◆ What you should do
Transcribe the line holding "Task: Add a new row with + New" together with every line after it, through the end of the records, exactly and with no pictures.

(Stored data entries)
--- START ---
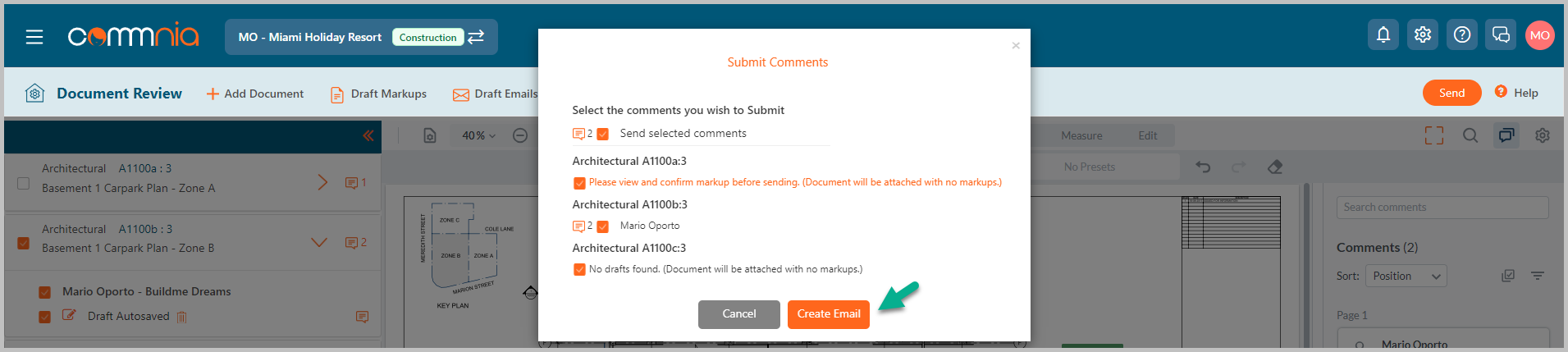Open the chat messages icon
Image resolution: width=1568 pixels, height=352 pixels.
[1501, 34]
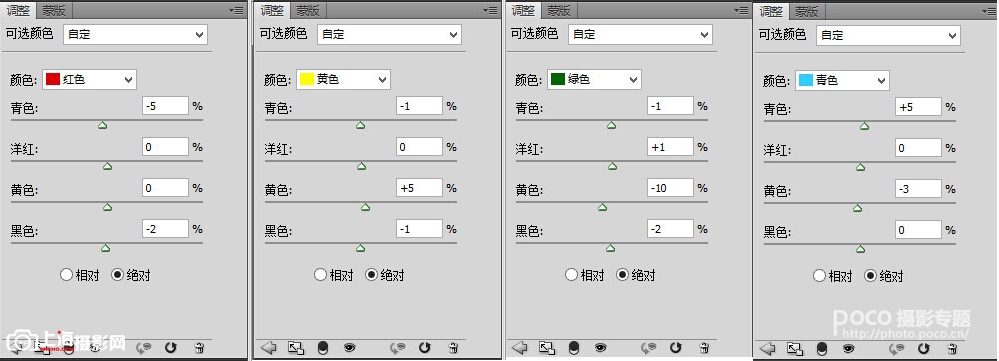Open 自定 preset dropdown in yellow panel

click(x=389, y=34)
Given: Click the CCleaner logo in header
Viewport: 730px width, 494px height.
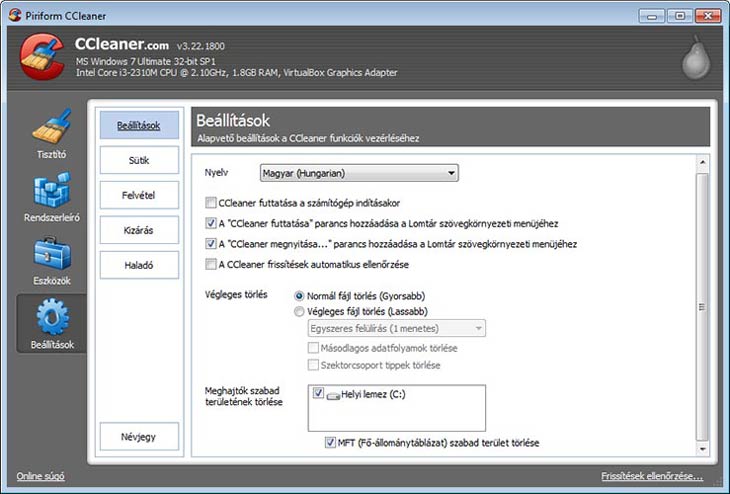Looking at the screenshot, I should pyautogui.click(x=42, y=57).
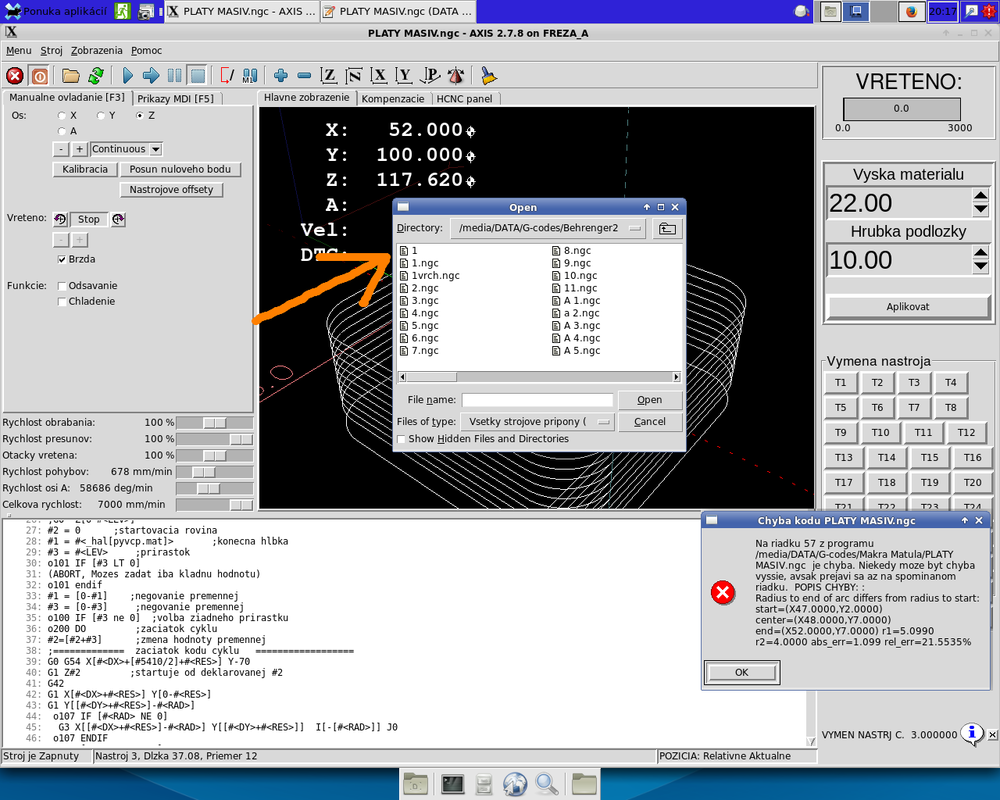This screenshot has width=1000, height=800.
Task: Select the X axis radio button
Action: (x=60, y=116)
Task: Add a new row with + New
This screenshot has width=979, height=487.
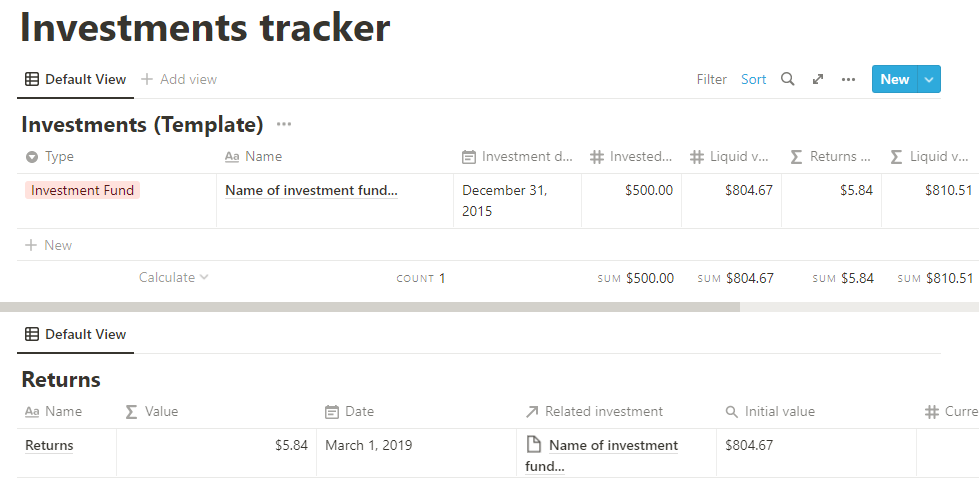Action: (48, 245)
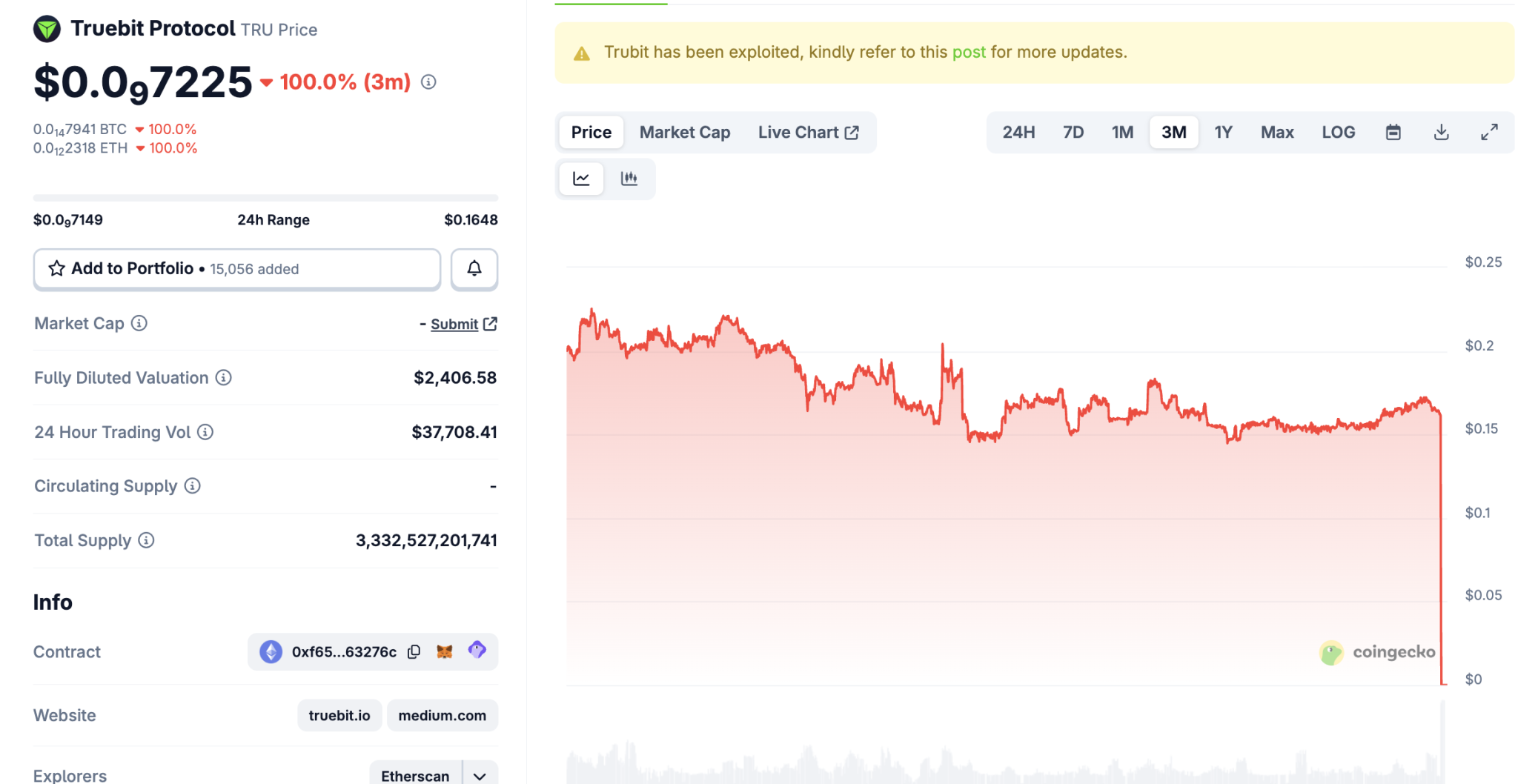
Task: Copy the contract address to clipboard
Action: [x=414, y=651]
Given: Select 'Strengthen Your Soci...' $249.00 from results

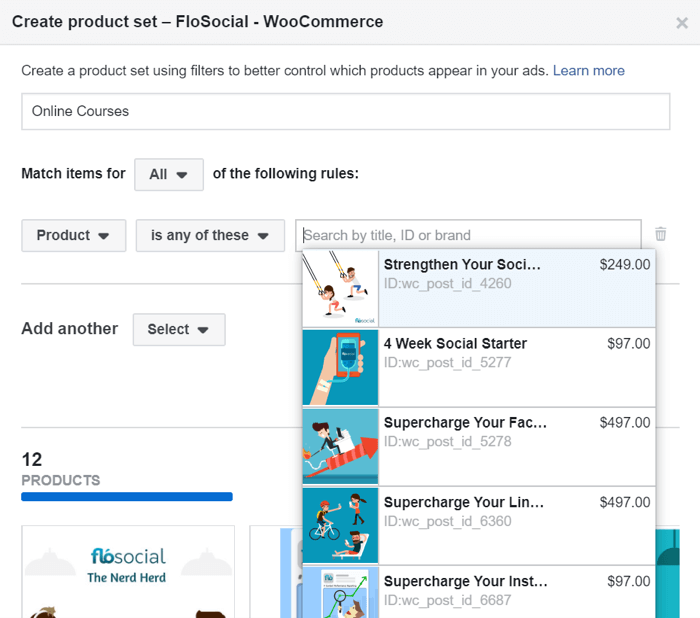Looking at the screenshot, I should pos(515,274).
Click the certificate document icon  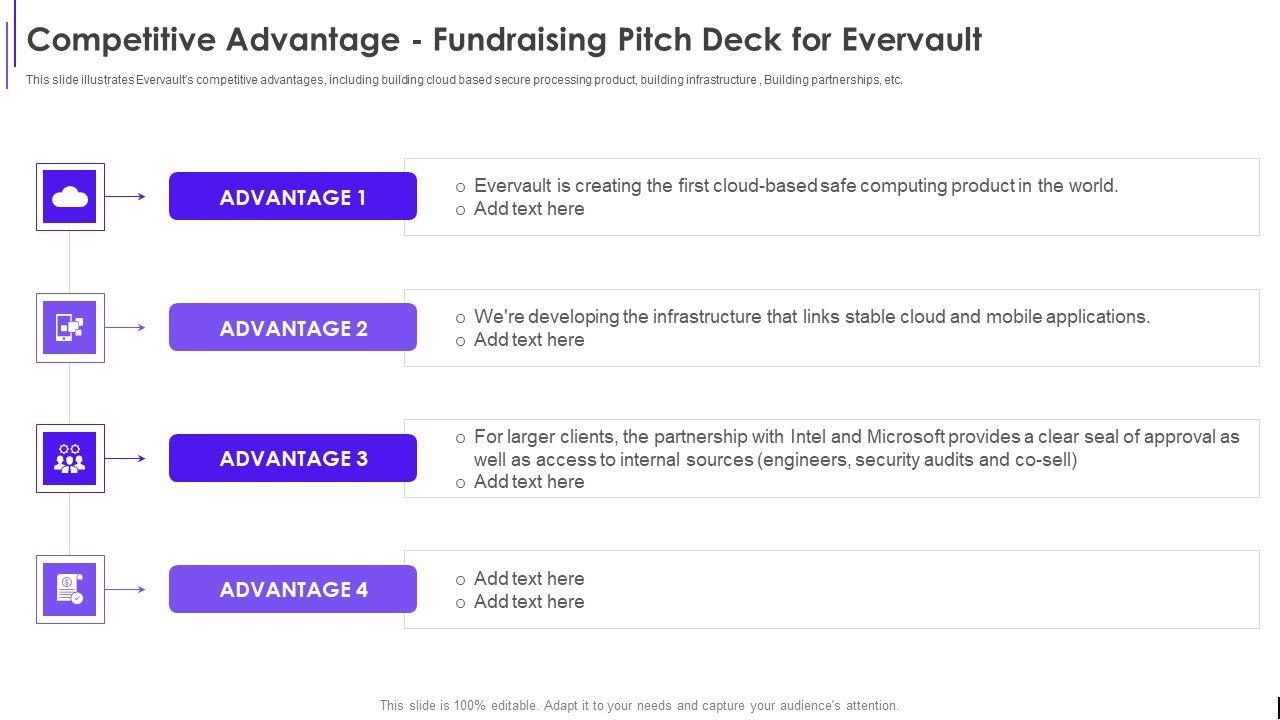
--- END ---
◆ Your response
Task: Add a new row with + New
This screenshot has width=979, height=487.
Action: (48, 245)
Task: Copy the contract address to clipboard
Action: [x=414, y=651]
Given: Select 'Strengthen Your Soci...' $249.00 from results

Looking at the screenshot, I should pos(515,274).
Click the certificate document icon  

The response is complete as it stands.